Nun, er rief damit dazu auf, sich Alltagsgegenstände ganz bewusst unter ästhetischen Gesichtspunkten anzuschauen und aufzunehmen. So lud er zum Beispiel im Oktober 1968 über eine Zeitungsannonce dazu auf, sich auf einer Kreuzung zu treffen, um die unten gezeigte Ampel-„Installation“ zu bewundern. Dadurch sollte auch ein Entfremdungprozess einsetzen, die die festgelegte Ordnung der Stadt hinterfragt – und damit auch die Machtbeziehungen, die von der urbanen Ökonomie etabliert, Hierarchien errichtet, Wege und Grenzen verwaltet und die Bewegung der Subjekte vorgibt, wie die Autoren schreiben.

 

2 Protestschilderwald

Der Ungar Gyula Pauer fand von der Bildhauerei zur sogenannten >>anti-bildhauerischen Pseudo-Kunst<<, bei der der Schein, das >>Als ob…<< konzeptionell wichtig war. So entwickelte Pauer den Protestschilderwald als eine imaginäre Demonstration: auf 400 Quadratmetern stellte er Schilder mit Parolen auf, wie >>Je Größer etwas ist von desto Entfernterem erscheint es klein<< oder >>Jeder kann es verrichten<< oder >>Das Größengefühl des Sehens<<. Der Wald wurde jedoch schon nach einem Tag von den Behörden abgerissen.

 

3 Solidaritätsaktion

Miklos Erdelys Erläuterung zur Solidaritätsaktion spricht für sich, sodass ich daraus zitieren möchte: >>Wenn alle Menschen gleichzeitig dieselbe Geste vollziehen, manifestiert sich darin eine Form der Solidarität, die über die Opposition von Führer und Geführtem … Wächter und Gefangenem hinausreicht …<<

Gemäß der Logik des Massakers kann die Menscheit, wenn jeder zwei Menschen tötet, in 32 Schritten vernichtet werden … Wenn jeder Soldat zwei Menschen tötet, ist mindestens jeder zweite Opfer … (Die Zahl der unschuldigen Opfer bleibt auch dann unverändert, wenn der, der tötet, immer einen Mörder und einen Unschuldigen vernichtet – was deutlich macht, wie absurd Rache ist).
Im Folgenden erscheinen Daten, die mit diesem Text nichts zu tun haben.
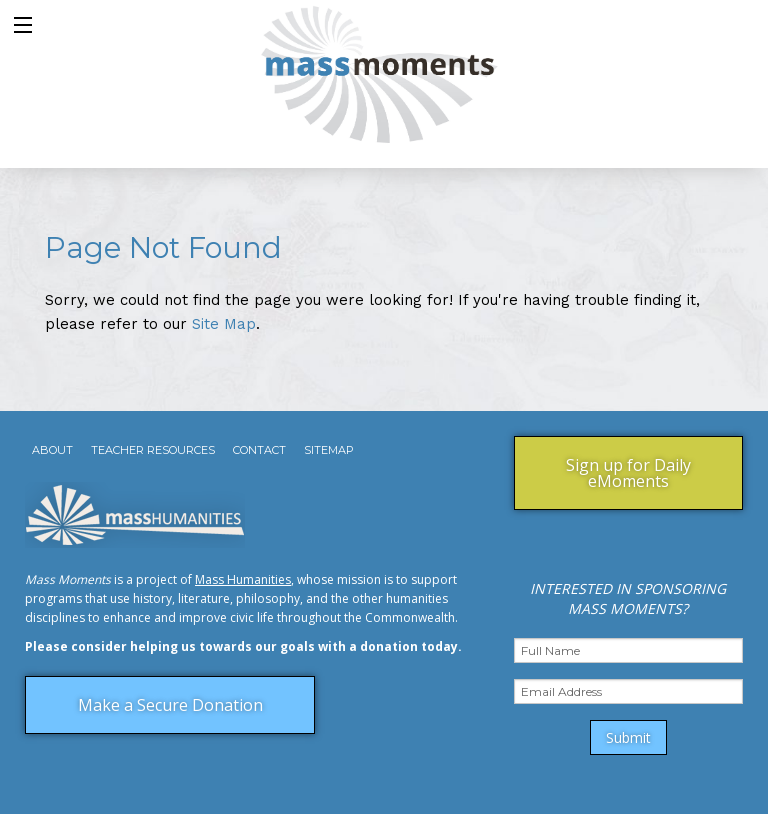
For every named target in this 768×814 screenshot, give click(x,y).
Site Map (224, 324)
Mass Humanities (243, 579)
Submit (628, 737)
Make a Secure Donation (170, 705)
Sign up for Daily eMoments (628, 473)
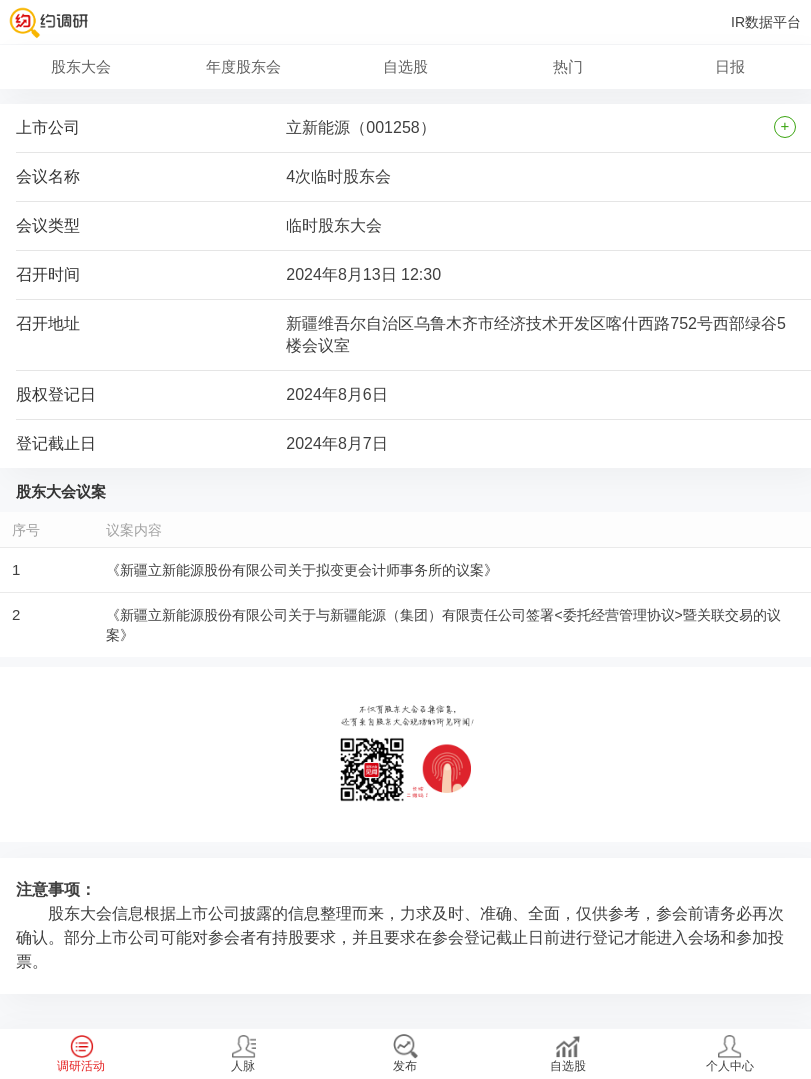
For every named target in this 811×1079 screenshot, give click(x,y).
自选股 (405, 66)
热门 (568, 66)
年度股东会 (243, 66)
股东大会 (81, 66)
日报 (730, 66)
Mit dem Einsatz von Massenvernichtungswaffen verzerrt sich dieses Verhältnis in unvorstellbarem Maße.

Verteidigungsmaßnahme: Im Notfall benachrichtigt jeder zweite andere über die Gefahr. Nach dem Prinzip ‚ein Mensch kann nicht zweimal getötet werden‘ werden sie markiert … Wenn jeder nur zwei andere Menschen markiert und dabei auf jegliche institutionelle oder Kommunikationsmittel verzichtet, kann in kürzester Zeit die gesamte Menschheit informiert werden, und die Menschen können sich gemeinsam verteidigen.